Preventive strategies

Routine complete blood count (CBC) and liver function monitoring, G6PD screening, and HLA-B 13:01 testing* are recommended. Extended steroid tapering and clinician vigilance for fever, rash, and systemic involvement improve patient safety.

Table 1 summarizes the key hematological and biochemical findings at the time of admission. Values include hemoglobin, liver function tests (AST, ALT, bilirubin, albumin), renal function (creatinine), and viral serologies. The results highlight mild anemia, deranged liver enzymes, hypoalbuminemia, and hyperbilirubinemia, consistent with hepatic involvement in DHS

Table 2 outlines the chronological sequence from initiation of multidrug therapy (MDT) to the onset of symptoms and subsequent management. Key events include the start of MDT, development of fever and rash, progression to exfoliative dermatitis with hepatic involvement, hospital admission, initiation of corticosteroid therapy, and eventual recovery. The timeline highlights the latency period of approximately three weeks between dapsone exposure and the onset of hypersensitivity manifestations.

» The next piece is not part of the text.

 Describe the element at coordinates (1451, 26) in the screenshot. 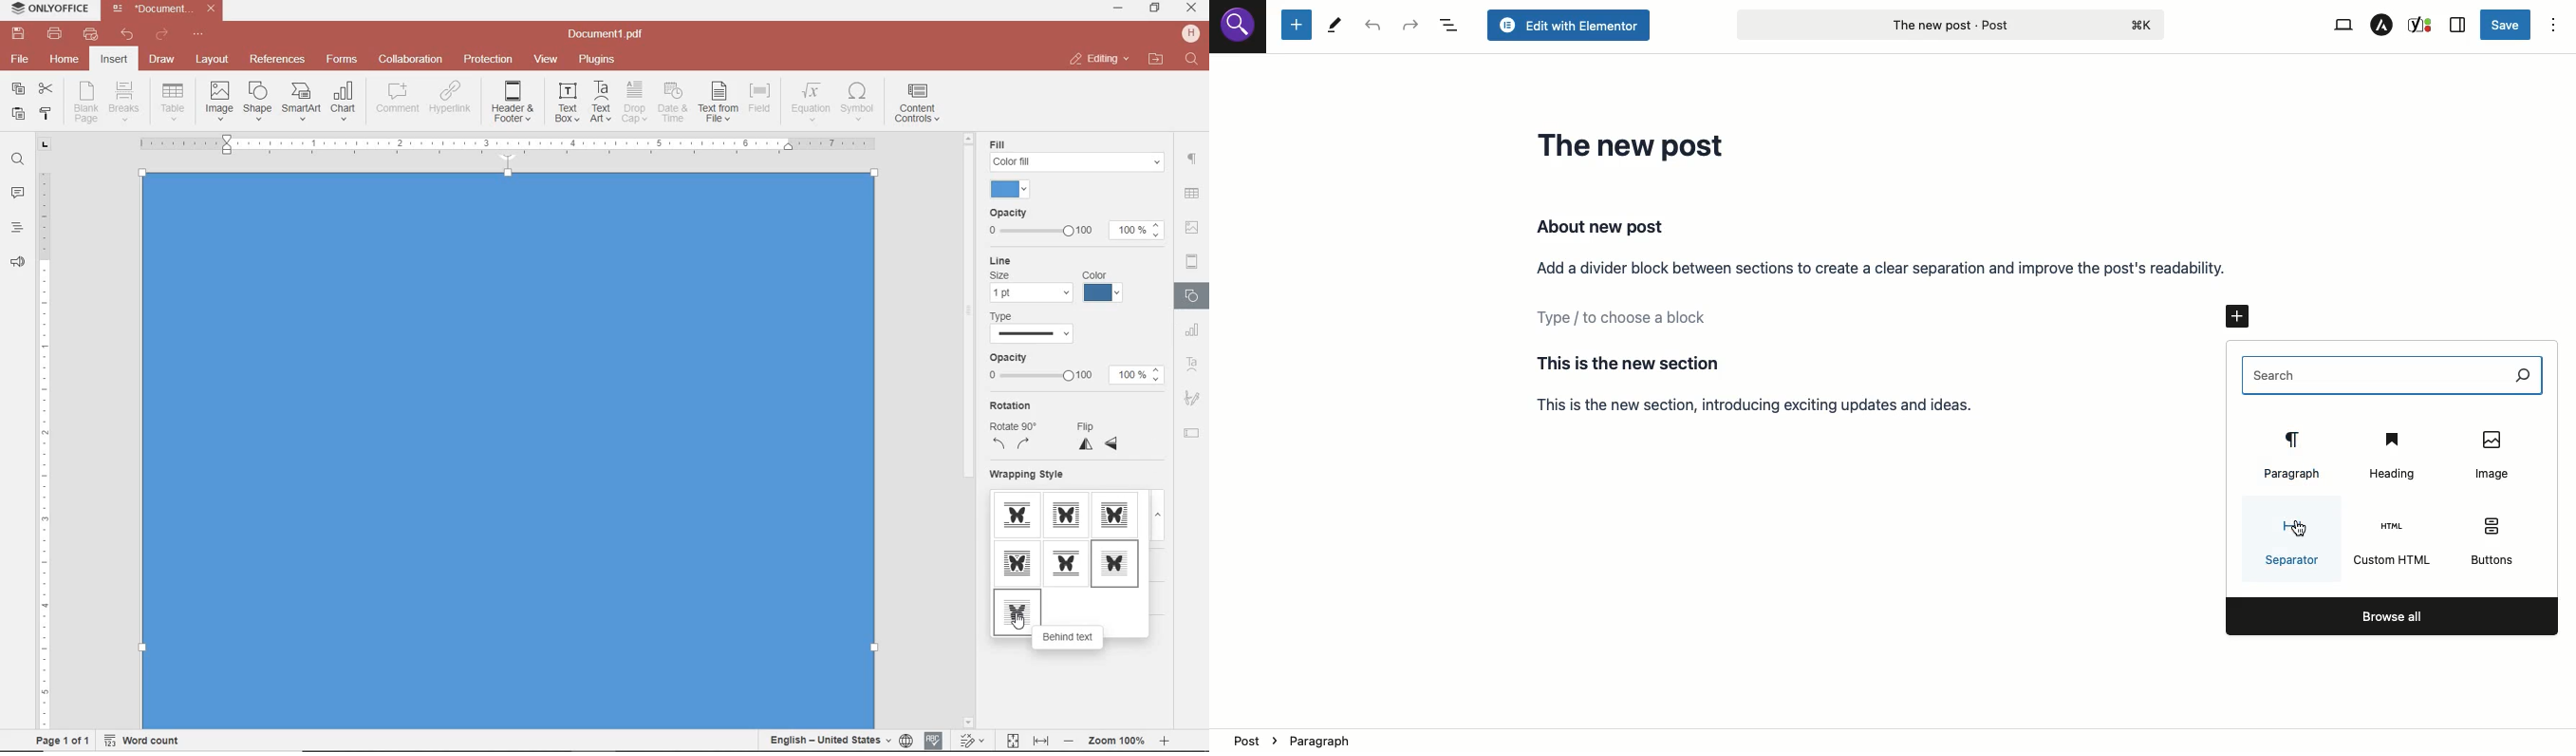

Table 3 outlines the major conditions evaluated during clinical assessment. Differential diagnoses included Stevens–Johnson Syndrome/Toxic Epidermal Necrolysis (SJS/TEN), Drug Reaction with Eosinophilia and Systemic Symptoms (DRESS), viral hepatitis, sepsis with multiorgan dysfunction, rifampicin hypersensitivity, and autoimmune hepatitis. Each condition was considered based on overlapping clinical features such as fever, rash, and hepatic involvement, but was excluded through the absence of mucosal erosions, negative infectious serologies, lack of eosinophilia, or chronic disease markers. The legend highlights the diagnostic reasoning process that supported DHS as the most likely diagnosis.